» **WHAT YOU NEED TO DO**
1. Decide whether each statement agrees with the fiscal cliff market update below. Answer yes or no for each, and quote the words from the update that settle it.
(a) For the week, the Dow fell more than the S&P.
(b) Lawmakers may remain in session until Christmas.
(c) John Boehner has reportedly offered tax increases on incomes above $1 million.
2. Continue the fiscal cliff market update after its final sentence.

» **SELECTED TEXT**
———
Now What: A Guide to Retirement During Volatile Times

Is a compromise in the works for the Fiscal Cliff?


Markets appeared to be in a holding pattern last week as traders await a fiscal cliff deal. Equities finished the week slightly in the red, pushed down by fresh concerns that lawmakers may not reach a deal this year. For the week, the S&P slid 0.32%, the Nasdaq trimmed 0.23%, and the Dow slipped 0.15%.

Despite ongoing talks, no fiscal cliff resolution is imminent. While Congress had expected to recess last Friday, lawmakers are delaying their holiday break to see the process through and may stay until Christmas, if necessary. In a new twist, sources close to the talks say that House Speaker John Boehner has offered up tax increases on incomes above $1 million as part of a deficit reduction deal to move negotiations forward. In exchange, Republicans want tax cuts extended for all incomes under that amount, as well as spending cuts to entitlement programs. While we don’t know if a deal is around the corner, this shift toward compromise on both sides is an important breakthrough.
———
» **ENTRIES SUPPLIED**
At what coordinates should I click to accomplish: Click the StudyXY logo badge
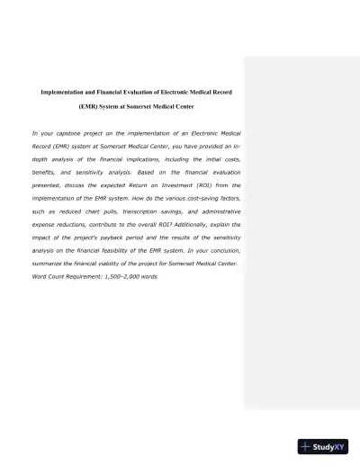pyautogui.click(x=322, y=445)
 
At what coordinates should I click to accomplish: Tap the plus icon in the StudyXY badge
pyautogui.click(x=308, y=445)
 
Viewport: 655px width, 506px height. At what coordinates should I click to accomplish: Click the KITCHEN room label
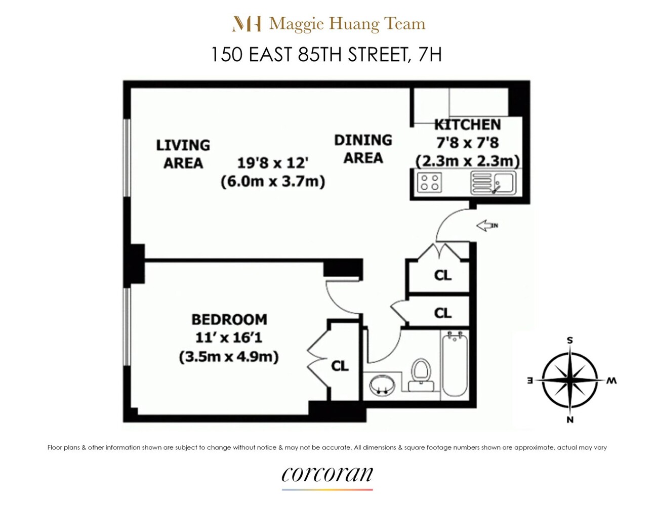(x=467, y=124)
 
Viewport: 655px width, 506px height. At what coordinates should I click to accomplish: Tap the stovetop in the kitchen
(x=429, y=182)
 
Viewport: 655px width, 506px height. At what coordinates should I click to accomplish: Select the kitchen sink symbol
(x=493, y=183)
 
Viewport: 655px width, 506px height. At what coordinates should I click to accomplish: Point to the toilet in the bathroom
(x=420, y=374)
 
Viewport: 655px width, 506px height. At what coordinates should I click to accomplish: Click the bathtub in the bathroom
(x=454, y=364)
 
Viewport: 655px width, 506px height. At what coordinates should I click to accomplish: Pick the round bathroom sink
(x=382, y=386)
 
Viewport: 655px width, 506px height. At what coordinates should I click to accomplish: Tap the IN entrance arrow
———
» **FINAL RESULTS**
1.
(a) No: "the S&P slid 0.32%, the Nasdaq trimmed 0.23%, and the Dow slipped 0.15%."
(b) Yes: "may stay until Christmas, if necessary."
(c) Yes: "House Speaker John Boehner has offered up tax increases on incomes above $1 million"

2.
Last week, the Fed made a huge, game-changing step towards adopting a more aggressive, expectations based monetary policy. On Wednesday, the FOMC announced QE4, promising to buy $45 billion in longer-term Treasuries on top of its monthly purchase of $40 billion in mortgage-backed securities. In an unprecedented move, the Fed also announced that it will keep interest rates low until unemployment falls to at least 6.5%, as long as inflation remains below 2.5%.

Tying monetary policy to specific guideposts is a fundamental shift in the way the Fed does business and moves it much closer to fiscal policy. We have hopes that this bold move will entice business leaders to move some of their cash stockpiles off of the sidelines and into the markets, giving the economy a much-needed boost. At the same time though, we’re concerned about how the Fed will ever be able to disengage (by selling off bonds) from this massive purchasing program without sending markets into a decline. Only time will tell the whole story. Next week analysts will be watching the release of GDP and unemployment numbers and waiting hopefully for more news from Washington.

On a final note, we feel compelled to acknowledge the tragic loss faced by the families of Newtown, Connecticut. Our hearts go out to the community who unjustly lost 26 precious lives. Though words cannot express the pain they are facing, may we at least be reminded how important it is to cherish our friends and family members with every moment we have.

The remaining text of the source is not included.